First, all non-charitable exempt organizations that compete with taxable commercial businesses (such as fraternal benefit societies that provide insurance (section 501(c)(8)) and credit unions (501(c)(4))) would become taxable. Also, business leagues, chambers of commerce, and the Professional Golf Association and National Football League would be taxable but could operate as partnerships. Thus, section 501(c)(6) would be repealed.

Most other tax-exempt organizations would be reassigned into one of five categories, corresponding roughly to current section 501(c)(1) (U.S. governmental organizations), section 501(c)(3) (charitable), section 501(c)(4) (social welfare), section 501(c)(7) (social clubs, but stated more generally as mutual benefit organizations), and retirement plans.

The paper leaves section 501(c)(1) entirely intact, and largely leaves section 501(c)(3) alone, except that it proposes that certain very large public charities with “excessive endowments” be taxable on their investment income to the extent the income is not used directly for charitable purposes.
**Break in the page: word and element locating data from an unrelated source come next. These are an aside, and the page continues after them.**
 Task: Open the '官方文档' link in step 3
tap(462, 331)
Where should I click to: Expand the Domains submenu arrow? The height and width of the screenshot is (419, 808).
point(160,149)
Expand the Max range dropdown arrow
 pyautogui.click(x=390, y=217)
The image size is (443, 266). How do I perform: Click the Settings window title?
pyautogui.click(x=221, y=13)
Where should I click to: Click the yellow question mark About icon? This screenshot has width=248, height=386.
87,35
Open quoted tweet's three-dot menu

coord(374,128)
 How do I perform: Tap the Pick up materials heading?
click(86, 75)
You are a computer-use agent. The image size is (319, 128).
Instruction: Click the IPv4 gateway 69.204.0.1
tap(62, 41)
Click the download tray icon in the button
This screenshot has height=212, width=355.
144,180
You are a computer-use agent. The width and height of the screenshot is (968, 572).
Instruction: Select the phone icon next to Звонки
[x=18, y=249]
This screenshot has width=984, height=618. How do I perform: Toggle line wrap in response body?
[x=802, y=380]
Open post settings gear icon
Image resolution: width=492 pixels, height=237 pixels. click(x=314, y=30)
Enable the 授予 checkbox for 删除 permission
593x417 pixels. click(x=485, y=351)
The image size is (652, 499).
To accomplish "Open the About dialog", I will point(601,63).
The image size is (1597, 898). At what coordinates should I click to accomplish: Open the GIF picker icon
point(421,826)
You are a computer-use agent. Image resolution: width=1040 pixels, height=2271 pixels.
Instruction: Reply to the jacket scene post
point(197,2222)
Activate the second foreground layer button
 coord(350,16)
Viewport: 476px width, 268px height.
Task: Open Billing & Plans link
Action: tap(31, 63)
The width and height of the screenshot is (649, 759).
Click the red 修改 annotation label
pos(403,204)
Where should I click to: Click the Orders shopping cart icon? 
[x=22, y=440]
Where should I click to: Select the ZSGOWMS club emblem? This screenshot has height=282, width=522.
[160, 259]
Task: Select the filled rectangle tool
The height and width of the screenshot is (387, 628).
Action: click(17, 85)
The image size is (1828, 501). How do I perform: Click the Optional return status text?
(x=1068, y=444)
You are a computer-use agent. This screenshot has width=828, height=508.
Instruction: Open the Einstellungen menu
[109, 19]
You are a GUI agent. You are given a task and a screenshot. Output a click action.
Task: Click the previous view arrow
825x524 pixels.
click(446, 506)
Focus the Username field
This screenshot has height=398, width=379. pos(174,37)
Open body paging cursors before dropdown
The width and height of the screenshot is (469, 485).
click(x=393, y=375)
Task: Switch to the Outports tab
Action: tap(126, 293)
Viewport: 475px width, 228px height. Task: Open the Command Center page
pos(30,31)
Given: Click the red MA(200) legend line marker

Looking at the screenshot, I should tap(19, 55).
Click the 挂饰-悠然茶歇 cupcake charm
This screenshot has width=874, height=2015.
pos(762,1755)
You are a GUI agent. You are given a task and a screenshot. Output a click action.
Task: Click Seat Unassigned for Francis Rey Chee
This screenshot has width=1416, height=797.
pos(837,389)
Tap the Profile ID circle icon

This paper also generally leaves section 501(c)(4) alone, except that any 501(c)(4) (or other tax-exempt organization) that engages in a significant amount of lobbying or campaigning would be taxable on all of its investment income.

The fourth catchall category – corresponding roughly to the tax treatment of social clubs ‒ would cover virtually all other tax-exempt organizations (other than retirement plans). Very generally, these organizations would not be subject to tax on donations or per capita membership dues, but would be taxable on investment income, fees charged to non-members, and fees charged to members disproportionately.

The paper proposes two significant changes to the treatment of donors. First, section 84 would be expanded to treat any donation of appreciated property to a tax-exempt organization as a sale of that property. Second, any donation to a tax-exempt organization that engages in significant lobbying or campaigning and does not disclose the name of the donor would be treated as a taxable gift by the donor (subject to the annual exclusion and lifetime exemption).

Finally, the paper proposes two measures of relief for tax-exempt organizations. First, the unrelated debt-financed income rules would be repealed. Second, limited amounts of political statements by the management of 501(c)(3) organizations (like election-time sermons) would not jeopardize the tax-exempt status of the organization.

 

Charitable Contributions of Services: Charitable Gift Planning for Nonitemizers, by Henry Ordower, Professor of Law, Saint Louis University School of Law

This Article examines the tax treatment of charitable contributions and concludes that contributors who do not itemize their deductions (nonitemizers) should contribute their services to charity whenever possible rather than contributing cash or property. Charitable donees similarly should embrace opportunities to accept and utilize service contributions from their donor bases, give service contributions as much recognition as money or property contributions, and encourage their lower-income donors to render services rather than giving money earned with performance of services. The Article suggests that nonitemizing taxpayers are the donors who have the most “skin in the game” for charitable contributions in terms of sacrifice. Promoting service rather than money or property contributions maximizes the tax subsidy of the charitable contributions. From the perspective of efficient tax planning for low and moderate-income taxpayers, the tradition of volunteerism in the United States is compelling. Yet, despite the ability to get more “bang for the buck” from service contributions, many charitable organizations that used to rely on volunteers for support increasingly have shifted their operations to reliance on paid staff and pushed even the low-income members of their donor base to contribute money rather than volunteer services.